Littérature
1984, presque intitulé 1948
George Orwell achève son roman dystopique en 1948 et le publie en 1949 sous le titre Nineteen Eighty-Four — une inversion de l'année de rédaction, selon la tradition la plus répandue. Big Brother, la Novlangue et la pensée criminelles deviendront le vocabulaire de référence des dénonciations totalitaires — parfois détournées à l'excès.
Orwell écrit 1984 sur l'île de Jura, affaibli par la tuberculose, en réaction à totalitarismes nazis et staliniens qu'il avait observés de près — Espagne, BBC, Guerre froide naissante. Le roman décrit Océania, État de surveillance permanente où le Parti réécrit le passé, contrôle la langue et pénalise la moindre pensée dissidente. Winston Smith, héros ordinaire, tente une rébellion intime vouée à l'échec. La puissance du livre tient à sa précision bureaucratique de l'horreur : ce n'est pas seulement la torture, c'est l'administration du mensonge.
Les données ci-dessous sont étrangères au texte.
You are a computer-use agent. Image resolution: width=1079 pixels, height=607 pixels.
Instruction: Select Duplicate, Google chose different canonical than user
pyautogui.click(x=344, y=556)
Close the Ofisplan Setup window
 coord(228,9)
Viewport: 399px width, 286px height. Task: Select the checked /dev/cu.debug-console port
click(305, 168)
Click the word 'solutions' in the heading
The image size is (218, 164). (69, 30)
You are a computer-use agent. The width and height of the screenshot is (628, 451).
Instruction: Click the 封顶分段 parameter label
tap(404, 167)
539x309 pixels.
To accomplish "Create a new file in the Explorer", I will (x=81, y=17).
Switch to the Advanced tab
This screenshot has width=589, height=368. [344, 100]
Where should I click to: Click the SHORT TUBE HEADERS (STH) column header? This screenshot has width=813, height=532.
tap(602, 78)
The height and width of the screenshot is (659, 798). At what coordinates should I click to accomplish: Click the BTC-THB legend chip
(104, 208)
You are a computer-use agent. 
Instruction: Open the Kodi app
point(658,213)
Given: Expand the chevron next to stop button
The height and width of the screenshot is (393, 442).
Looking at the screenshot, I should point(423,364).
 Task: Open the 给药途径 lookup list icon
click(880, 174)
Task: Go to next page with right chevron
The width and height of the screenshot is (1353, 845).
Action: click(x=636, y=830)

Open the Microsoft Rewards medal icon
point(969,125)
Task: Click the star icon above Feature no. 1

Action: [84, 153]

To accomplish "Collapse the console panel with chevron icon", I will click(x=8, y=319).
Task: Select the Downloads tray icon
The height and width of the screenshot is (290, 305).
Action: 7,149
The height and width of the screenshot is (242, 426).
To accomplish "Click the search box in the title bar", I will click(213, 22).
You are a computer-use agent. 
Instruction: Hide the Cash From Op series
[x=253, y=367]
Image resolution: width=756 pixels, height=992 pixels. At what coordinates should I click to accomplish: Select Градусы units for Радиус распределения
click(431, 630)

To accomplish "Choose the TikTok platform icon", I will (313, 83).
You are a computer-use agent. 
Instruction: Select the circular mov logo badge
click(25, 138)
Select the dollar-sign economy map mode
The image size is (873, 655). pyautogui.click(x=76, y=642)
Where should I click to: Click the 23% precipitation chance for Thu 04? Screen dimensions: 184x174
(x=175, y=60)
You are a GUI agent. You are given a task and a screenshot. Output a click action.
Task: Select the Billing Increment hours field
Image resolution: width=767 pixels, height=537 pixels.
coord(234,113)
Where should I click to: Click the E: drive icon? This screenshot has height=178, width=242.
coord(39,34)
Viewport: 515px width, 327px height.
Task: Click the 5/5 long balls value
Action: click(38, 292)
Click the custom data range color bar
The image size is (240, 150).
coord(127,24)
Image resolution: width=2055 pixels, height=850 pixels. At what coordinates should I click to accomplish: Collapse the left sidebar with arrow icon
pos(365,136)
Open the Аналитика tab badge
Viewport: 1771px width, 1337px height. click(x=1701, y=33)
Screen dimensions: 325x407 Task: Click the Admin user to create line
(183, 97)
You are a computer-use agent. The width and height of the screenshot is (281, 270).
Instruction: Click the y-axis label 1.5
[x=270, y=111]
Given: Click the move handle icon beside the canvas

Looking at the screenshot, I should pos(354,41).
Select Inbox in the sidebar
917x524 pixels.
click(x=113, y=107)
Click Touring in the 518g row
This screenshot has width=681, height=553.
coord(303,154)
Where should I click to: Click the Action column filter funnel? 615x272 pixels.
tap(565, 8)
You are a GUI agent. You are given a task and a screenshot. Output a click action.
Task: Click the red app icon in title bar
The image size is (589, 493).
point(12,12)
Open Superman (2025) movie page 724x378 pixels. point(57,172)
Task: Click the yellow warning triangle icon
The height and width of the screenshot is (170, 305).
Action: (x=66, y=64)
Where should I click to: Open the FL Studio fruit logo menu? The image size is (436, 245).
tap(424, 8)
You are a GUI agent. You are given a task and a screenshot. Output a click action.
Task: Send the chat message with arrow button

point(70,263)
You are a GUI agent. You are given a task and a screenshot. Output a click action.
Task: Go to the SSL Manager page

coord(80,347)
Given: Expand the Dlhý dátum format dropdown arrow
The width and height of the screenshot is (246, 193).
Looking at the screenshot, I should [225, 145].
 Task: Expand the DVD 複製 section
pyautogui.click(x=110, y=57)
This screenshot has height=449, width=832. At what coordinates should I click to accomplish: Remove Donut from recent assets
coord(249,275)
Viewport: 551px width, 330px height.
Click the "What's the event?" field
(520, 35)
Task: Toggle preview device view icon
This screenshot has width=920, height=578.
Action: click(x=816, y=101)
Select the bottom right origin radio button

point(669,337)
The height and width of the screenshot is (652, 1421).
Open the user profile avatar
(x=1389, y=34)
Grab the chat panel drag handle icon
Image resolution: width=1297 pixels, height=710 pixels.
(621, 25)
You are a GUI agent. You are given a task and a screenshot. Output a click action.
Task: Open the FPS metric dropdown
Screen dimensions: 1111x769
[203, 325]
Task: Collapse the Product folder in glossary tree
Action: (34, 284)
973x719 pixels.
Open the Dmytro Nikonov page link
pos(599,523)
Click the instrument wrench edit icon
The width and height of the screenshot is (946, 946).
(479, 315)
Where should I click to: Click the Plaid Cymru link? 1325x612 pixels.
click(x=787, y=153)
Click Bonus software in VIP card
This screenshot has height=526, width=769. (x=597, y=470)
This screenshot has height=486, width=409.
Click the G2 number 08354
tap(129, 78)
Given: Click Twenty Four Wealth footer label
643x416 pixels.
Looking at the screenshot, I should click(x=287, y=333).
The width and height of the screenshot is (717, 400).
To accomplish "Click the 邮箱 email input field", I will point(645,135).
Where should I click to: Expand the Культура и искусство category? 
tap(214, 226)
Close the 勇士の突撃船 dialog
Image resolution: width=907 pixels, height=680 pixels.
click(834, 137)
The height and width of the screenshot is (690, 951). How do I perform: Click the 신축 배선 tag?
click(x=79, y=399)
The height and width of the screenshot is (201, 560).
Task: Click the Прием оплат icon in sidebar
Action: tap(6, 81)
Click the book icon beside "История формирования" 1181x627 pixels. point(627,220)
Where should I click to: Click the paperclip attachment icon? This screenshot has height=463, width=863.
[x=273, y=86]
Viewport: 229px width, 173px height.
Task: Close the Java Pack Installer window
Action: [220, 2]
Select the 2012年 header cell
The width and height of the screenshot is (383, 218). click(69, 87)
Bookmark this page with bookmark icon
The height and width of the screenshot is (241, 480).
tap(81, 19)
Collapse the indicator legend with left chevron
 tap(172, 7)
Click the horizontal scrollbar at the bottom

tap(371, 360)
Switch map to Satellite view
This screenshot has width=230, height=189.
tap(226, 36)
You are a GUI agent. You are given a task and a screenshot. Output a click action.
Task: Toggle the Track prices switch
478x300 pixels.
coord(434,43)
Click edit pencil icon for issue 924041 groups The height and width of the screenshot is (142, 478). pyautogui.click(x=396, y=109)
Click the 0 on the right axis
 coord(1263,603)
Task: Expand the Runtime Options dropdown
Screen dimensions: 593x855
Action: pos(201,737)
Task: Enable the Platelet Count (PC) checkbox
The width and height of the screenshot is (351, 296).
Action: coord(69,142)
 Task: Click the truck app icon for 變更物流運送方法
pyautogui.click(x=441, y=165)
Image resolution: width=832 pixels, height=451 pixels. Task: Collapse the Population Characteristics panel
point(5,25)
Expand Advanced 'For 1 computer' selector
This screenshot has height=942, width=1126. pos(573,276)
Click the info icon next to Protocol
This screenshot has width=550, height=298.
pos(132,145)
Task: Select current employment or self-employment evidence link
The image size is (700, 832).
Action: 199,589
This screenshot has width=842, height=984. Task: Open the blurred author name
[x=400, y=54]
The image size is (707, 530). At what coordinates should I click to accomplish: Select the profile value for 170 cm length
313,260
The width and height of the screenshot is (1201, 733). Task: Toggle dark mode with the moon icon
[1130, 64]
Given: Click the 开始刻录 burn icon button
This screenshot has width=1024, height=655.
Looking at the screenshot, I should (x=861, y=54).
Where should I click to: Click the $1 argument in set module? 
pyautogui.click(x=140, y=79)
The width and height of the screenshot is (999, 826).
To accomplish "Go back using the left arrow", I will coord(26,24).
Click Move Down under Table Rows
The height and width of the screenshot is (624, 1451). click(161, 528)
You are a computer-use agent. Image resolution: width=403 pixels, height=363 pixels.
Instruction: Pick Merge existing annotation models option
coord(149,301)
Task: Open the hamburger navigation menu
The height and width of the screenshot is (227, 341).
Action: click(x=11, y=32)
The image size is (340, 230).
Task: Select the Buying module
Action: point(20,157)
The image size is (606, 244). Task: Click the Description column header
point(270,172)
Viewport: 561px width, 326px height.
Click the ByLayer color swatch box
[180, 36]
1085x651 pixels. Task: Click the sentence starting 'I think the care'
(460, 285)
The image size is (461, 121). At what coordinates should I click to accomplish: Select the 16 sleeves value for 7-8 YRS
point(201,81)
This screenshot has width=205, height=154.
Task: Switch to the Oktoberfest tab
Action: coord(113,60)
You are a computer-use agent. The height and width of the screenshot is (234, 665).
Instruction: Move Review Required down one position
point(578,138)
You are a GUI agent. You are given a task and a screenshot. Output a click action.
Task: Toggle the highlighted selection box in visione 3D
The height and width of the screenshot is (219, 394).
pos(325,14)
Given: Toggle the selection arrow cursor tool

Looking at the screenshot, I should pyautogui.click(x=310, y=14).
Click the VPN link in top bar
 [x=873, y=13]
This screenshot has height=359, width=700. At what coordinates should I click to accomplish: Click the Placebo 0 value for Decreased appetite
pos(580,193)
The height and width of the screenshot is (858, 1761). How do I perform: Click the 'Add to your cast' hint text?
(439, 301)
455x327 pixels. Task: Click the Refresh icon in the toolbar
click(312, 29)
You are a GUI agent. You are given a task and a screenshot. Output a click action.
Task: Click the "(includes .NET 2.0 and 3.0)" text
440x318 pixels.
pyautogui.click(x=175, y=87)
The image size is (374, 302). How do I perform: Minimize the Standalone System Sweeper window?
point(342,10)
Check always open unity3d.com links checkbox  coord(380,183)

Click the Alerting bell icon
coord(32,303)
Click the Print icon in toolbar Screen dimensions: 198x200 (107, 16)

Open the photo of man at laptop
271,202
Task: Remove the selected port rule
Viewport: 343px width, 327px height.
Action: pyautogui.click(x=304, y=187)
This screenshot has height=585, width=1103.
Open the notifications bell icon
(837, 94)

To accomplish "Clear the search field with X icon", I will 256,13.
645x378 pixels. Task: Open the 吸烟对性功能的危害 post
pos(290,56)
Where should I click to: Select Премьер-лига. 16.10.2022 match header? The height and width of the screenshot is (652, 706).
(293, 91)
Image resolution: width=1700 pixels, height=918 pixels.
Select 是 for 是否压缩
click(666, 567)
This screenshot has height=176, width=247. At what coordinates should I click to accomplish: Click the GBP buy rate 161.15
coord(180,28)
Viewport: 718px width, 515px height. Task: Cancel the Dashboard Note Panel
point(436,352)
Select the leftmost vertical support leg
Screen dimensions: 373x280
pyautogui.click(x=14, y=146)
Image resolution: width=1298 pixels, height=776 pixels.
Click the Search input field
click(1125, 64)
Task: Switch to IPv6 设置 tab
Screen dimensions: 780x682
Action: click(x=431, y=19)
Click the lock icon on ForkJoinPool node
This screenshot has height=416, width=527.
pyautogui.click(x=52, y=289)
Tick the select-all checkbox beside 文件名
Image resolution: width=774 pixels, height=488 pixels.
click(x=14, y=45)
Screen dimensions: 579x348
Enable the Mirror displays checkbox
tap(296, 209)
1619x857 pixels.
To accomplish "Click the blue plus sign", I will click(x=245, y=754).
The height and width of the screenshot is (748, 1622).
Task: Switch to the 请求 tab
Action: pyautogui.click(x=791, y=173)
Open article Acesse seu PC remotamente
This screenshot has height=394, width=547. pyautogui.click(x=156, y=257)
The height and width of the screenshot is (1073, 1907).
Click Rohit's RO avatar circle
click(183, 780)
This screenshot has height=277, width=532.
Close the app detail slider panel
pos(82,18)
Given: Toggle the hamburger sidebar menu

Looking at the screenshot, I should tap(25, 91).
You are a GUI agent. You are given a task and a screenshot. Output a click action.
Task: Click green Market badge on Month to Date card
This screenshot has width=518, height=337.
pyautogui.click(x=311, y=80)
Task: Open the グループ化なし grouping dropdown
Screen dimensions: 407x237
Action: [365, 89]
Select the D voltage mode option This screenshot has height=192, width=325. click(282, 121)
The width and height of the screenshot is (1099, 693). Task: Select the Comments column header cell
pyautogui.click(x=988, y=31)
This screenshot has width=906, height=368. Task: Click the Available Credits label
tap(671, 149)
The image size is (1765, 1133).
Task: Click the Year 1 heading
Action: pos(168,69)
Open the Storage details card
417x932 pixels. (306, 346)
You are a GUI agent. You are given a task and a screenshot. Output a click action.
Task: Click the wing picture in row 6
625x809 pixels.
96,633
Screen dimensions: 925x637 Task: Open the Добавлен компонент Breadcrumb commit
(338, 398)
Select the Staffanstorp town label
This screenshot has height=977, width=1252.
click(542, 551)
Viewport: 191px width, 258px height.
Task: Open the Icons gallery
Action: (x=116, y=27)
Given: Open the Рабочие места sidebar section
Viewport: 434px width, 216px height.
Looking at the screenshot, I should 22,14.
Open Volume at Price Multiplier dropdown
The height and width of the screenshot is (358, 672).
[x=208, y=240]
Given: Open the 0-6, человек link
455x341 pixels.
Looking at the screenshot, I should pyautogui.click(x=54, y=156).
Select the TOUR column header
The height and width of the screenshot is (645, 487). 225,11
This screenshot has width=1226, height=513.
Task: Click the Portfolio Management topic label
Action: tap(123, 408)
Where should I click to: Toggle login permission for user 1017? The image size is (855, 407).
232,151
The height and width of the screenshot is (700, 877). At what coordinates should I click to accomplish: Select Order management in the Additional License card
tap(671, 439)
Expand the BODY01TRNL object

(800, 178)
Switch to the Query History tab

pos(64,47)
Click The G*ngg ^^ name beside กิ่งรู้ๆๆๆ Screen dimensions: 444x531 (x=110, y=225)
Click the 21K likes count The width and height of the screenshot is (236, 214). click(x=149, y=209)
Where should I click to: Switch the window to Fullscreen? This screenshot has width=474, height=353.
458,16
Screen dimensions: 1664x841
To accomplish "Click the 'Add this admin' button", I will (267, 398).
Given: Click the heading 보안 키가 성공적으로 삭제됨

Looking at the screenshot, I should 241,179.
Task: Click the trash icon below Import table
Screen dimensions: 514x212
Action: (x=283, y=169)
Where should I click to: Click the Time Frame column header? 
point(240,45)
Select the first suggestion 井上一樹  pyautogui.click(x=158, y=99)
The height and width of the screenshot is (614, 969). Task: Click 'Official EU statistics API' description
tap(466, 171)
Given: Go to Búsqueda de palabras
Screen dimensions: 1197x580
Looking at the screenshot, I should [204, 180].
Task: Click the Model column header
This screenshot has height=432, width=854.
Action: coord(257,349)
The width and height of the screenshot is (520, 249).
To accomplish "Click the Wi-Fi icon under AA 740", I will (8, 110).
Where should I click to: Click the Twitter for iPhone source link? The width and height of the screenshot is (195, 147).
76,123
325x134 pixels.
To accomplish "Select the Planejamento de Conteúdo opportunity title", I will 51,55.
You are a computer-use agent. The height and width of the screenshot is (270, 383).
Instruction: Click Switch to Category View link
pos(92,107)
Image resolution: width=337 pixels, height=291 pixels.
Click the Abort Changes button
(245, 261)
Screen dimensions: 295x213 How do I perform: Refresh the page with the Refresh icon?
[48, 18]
Le titre Nineteen Eighty-Four est généralement expliqué comme un renversement de 1948, année où Orwell rédige l'essentiel du manuscrit — formule mnémonique qui situe la dystopie dans un futur proche. D'autres hypothèses existent (hommage à un poème, date choisie arbitrairement), mais la lecture 48→84 reste la plus courante. Publié en 1949, le roman devient immédiatement un classique ; après 1984 réel, il connaît un regain de ventes à chaque débat sur surveillance numérique ou « fake news ».
Le détournement du roman en slogan — « Orwellian » appliqué à n'importe quelle caméra de surveillance — irrite les lecteurs attentifs : Orwell visait des mécanismes précis de totalitarisme révolutionnaire, non toute régulation moderne. Pourtant cette surutilisation prouve la force du mythe qu'il a créé : un vocabulaire de peur devenue propriété commune du langage politique.